Publie le giovedì 31 luglio 2008 par Open-PublishingLa «fortissima indipendenza» di "Liberazione"
di Leo Di Paolo Bologna
Cari compagni di "Liberazione", comprendo il vostro dolore per l’inopinata sconfitta di Nichi Vendola a Chianciano, ma ora, terminata finalmente la tempestosa fase congressuale, sarebbe il caso di ragionare tutti in modo un po’ serio sul rapporto tra "Liberazione" e le vicende del nostro Partito.
In una intervista apparsa oggi su "Repubblica", il compagno Sansonetti rivendica per "Liberazione" l’aver avuto un ruolo di «fortissima indipendenza» nei confronti del Partito. Confesso che questa affermazione mi ha lasciato molto perplesso: durante la fase congressuale "Liberazione", più che giornale "indipendente" mi è apparso organo di una sola corrente, quella che fa riferimento al compagno Vendola.
A sostegno di questa mia affermazione potrei portare molti esempi: forse il più eclatante riguarda l’articolo senza firma in cui si giustificava l’"allegro" metodo di tesseramento adottato da esponenti dell’area "vendoliana" in molte federazioni e la conseguente delegittimazione dei nostri organismi di controllo (e fra l’altro, non eravamo fino a ieri tutti d’accordo almeno nella critica al leaderismo,al plebiscitarismo e alla personalizzazione della politica che avevano caratterizzato le primarie volute da Veltroni?
Quello che non va bene per il Pd va forse bene per il nostro Partito?).

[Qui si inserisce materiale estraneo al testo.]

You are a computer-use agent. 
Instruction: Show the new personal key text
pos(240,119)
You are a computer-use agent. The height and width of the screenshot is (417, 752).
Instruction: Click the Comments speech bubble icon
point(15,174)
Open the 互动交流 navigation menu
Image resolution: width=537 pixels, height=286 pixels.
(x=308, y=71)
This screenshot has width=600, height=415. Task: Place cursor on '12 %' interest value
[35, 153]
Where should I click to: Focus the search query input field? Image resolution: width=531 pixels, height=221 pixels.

E certo non è stato un segnale di grande "indipendenza" da parte del giornale l’aver voluto dare una immagine spesso caricaturale dei compagni che si opponevano a Nichi Vendola, per cui il Congresso sembrava dover essere una sfida di "innovatori" contro "conservatori", "sinistra moderna" contro "minoritari nostalgici" (che poi fa anche un po’ di tenerezza essere accusati di minoritarismo da chi sosteneva la continuazione di una linea politica che ha portato per la prima volta alla nostra esclusione dal parlamento e ci ha ridotto ai minimi termini nella società...).
Risultano poi incomprensibili alcuni piccoli episodi: il compagno Sansonetti,che fino al giorno prima aveva fatto sul congresso una «informazione formidabile» (parole sue nell’intervista a "Repubblica") il giorno dopo il congresso ha preferito fare un editoriale sulla vicenda di due soldati obiettori in Afghanistan: argomento sicuramente importante,ma forse molti compagni avrebbero preferito un suo autorevole parere su quanto successo a Chianciano.

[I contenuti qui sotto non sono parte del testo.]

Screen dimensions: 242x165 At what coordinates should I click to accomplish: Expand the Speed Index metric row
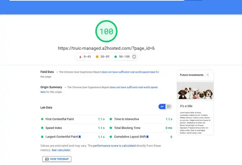coord(54,128)
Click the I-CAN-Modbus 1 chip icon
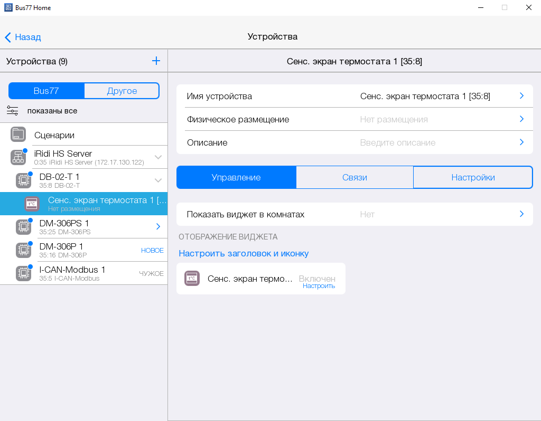This screenshot has width=541, height=421. [23, 273]
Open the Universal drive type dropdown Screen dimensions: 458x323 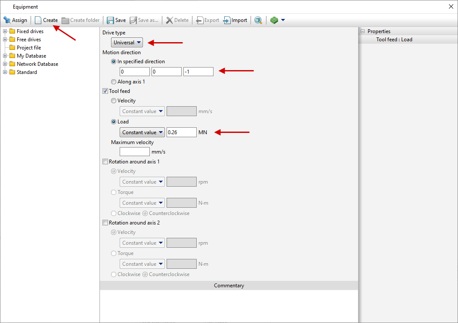127,43
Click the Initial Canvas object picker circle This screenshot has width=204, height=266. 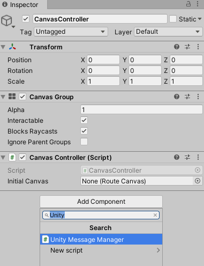pyautogui.click(x=198, y=181)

E oggi,sulla prima pagina del nostro giornale, l’unico riferimento al congresso è una intervista a D’Alema, il quale definisce simpaticamente la nuova maggioranza del Prc come "massimalista","gruppettara" e di "matrice un po’ stalinista" (usando stranamente argomentazioni molto simili a quelle di Vendola durante il congresso).

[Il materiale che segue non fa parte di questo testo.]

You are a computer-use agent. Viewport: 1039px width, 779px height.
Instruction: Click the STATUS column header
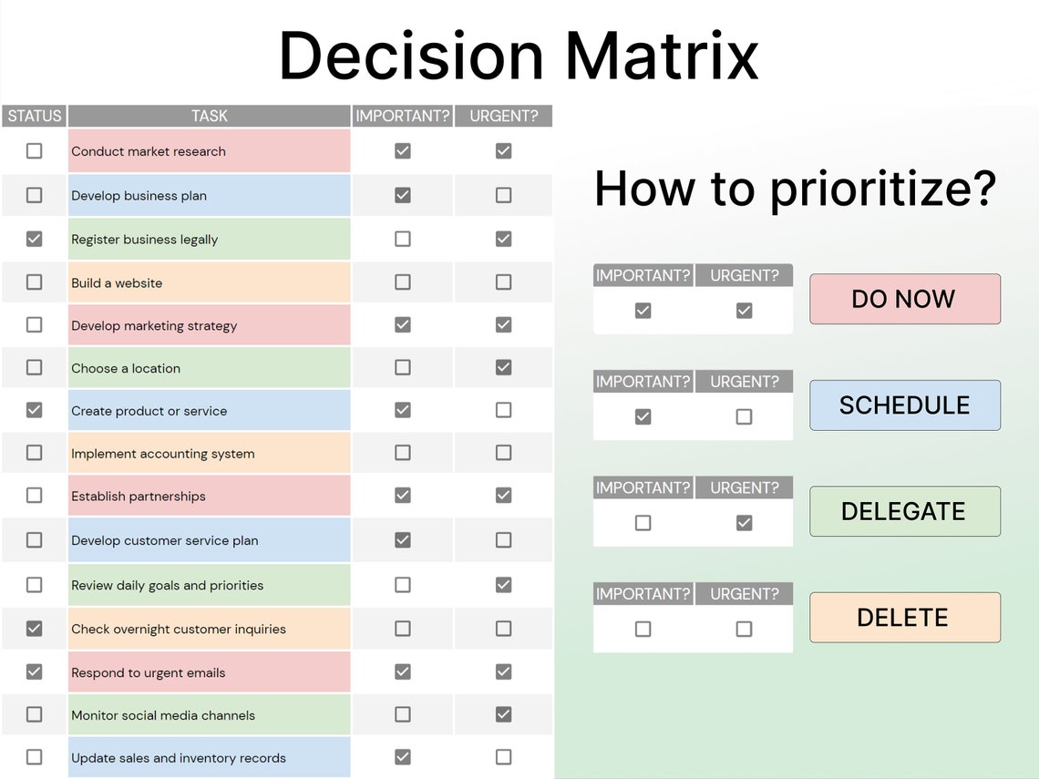35,116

No, cari compagni,così non va. Se avete deciso di essere il giornale di una corrente di partito, basta dirlo, ma senza giustificare questa scelta dietro improbabili dichiarazioni di "indipendenza".
Se invece il compagno Sansonetti prendesse atto che il congresso è finito e che linea politica da lui sostenuta è uscita sconfitta,forse troverebbe anche la forza di ammettere che in un giornale comunista non esistono direttori buoni per tutte le stagioni.
Sarebbe un segnale di buon senso che aiuterebbe a superare le divisioni della nostra comunità "ferita".